Naipaul's truth
Editorial
Suppose one were to say that because of a general cultural and intellectual decline Guyana was no longer capable of sustaining a complex legal system based on the English common law. There is a kind of truth here, but it is dismissive, reductionist and ultimately stultifying. Wider, deeper truths are more complex than that. To examine this supposition properly, with intimate and nuanced description that would be much closer to the truth, one would need to know the English legal system and the nitty gritty of what goes on here and there in the practice of the law.
Stabroek News
November 13, 2001
Put it another way. Let us posit a Platonic ideal of a perfect court with wise judges learned in the law and intellectually honest and capable lawyers, familiar with all the cases and striving for a kind of objective justice. An English court of appeal might approach that ideal more nearly than our own but no court achieves it. The reality is always much more complex than the ideal.
Post colonial Caribbean societies are easy targets. The legacies of the plantation system are all too obvious, the bullying, the philistinism, the lack of sophistication, the inadequate education, even the dishonesty about the society itself. These insights are neither new nor unique. Indeed these failings are not much different to human frailty everywhere, though the reality may be more complex and multi-layered in a developed class society or a society with long, historical traditions.
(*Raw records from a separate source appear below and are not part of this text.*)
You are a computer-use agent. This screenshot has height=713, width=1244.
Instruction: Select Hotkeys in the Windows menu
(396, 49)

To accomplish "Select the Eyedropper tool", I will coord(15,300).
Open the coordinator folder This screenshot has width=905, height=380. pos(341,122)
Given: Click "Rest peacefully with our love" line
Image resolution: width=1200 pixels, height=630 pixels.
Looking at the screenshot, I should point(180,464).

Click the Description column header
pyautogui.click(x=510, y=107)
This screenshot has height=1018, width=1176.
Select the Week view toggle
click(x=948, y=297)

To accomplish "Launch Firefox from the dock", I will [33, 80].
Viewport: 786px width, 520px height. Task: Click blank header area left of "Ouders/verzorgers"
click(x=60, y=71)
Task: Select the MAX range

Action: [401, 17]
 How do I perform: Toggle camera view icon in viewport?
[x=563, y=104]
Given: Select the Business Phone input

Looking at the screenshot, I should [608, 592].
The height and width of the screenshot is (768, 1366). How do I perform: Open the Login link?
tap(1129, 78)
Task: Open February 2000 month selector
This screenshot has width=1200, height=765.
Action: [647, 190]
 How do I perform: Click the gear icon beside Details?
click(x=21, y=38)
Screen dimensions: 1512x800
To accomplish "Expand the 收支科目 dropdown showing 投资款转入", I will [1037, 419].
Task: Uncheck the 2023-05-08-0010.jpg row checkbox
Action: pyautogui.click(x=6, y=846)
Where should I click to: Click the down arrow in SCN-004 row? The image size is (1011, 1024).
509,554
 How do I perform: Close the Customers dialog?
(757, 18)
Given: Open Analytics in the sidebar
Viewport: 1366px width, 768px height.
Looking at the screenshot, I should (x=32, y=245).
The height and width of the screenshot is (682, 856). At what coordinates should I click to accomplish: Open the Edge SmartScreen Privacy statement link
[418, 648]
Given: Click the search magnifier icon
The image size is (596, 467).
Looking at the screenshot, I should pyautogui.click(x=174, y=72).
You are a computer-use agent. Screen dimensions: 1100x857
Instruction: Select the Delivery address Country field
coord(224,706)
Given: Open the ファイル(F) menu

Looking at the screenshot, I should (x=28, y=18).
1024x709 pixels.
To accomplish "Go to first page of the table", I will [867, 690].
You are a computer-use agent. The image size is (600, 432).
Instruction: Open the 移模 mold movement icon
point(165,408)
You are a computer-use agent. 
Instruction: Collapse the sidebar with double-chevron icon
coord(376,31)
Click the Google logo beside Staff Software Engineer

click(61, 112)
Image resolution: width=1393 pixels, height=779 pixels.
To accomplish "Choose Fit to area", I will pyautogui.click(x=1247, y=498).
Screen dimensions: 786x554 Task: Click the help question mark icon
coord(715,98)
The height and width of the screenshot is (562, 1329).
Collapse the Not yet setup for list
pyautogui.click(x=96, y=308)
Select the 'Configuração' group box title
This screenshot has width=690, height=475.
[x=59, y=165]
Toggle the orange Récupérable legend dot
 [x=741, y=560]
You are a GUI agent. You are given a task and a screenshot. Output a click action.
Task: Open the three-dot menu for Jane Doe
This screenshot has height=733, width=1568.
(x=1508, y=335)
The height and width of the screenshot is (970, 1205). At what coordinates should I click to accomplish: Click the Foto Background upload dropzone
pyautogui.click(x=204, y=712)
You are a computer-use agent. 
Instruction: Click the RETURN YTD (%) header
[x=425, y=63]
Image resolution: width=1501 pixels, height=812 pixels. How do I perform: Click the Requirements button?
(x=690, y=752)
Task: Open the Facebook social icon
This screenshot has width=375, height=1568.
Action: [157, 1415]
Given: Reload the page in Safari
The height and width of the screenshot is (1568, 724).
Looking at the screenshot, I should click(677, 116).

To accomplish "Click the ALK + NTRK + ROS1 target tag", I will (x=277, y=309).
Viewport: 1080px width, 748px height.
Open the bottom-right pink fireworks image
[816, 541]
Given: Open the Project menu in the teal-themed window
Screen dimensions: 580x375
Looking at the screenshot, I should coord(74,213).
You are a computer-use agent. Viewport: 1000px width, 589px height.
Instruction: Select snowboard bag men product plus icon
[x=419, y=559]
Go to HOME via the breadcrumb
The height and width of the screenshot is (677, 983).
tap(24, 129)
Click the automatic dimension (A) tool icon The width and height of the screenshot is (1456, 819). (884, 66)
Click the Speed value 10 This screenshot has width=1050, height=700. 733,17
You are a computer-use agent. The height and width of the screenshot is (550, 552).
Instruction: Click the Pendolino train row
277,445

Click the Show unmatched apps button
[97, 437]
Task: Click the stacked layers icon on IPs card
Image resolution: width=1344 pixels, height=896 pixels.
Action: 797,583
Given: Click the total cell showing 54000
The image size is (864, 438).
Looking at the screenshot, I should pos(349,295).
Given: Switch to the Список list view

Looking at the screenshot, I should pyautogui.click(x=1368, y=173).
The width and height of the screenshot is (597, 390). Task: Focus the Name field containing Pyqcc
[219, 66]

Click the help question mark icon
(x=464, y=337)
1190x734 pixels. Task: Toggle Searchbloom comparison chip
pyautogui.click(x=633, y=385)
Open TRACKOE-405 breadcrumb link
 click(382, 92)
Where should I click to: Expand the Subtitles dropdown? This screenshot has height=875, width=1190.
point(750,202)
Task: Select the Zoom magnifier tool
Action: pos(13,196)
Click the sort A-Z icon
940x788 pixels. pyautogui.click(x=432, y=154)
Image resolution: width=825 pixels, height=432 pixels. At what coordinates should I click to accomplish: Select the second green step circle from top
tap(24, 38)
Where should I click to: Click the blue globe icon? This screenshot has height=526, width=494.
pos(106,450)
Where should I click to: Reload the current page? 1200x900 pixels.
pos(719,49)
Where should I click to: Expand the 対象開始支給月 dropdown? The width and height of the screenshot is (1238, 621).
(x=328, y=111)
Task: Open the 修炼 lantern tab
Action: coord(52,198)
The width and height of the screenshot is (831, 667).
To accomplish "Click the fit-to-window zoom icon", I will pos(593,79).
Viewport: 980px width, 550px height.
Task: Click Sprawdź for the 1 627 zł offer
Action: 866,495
A Dickens will dissect his Scrooges or his Gradgrinds but will leave them with a kind of dignity. Their meanness will be redeemed by the author's tolerance or even love for them. They are all his people. They are archetypal figures in the enduring human comedy, perhaps a little closer to caricature and farce than in real life. For there is a Scrooge in every man, just as there is a Don Quixote. Human beings are both banal and heroic. They are obsessed by their fears and their needs and appetites but they also exist in the context of eternity. They are both ludicrous and tragic.
The Caribbean can be understood in its own tortured reality, the legacy of the masters and the slaves. It is harder to do this if one does not live in it; it can then easily become objectified and schematic. The truth is always more difficult and more complex than that. There is always some ongoing attempt in the society at understanding and reconciliation, a reaching out for human contact, however pusillanimous, however flawed.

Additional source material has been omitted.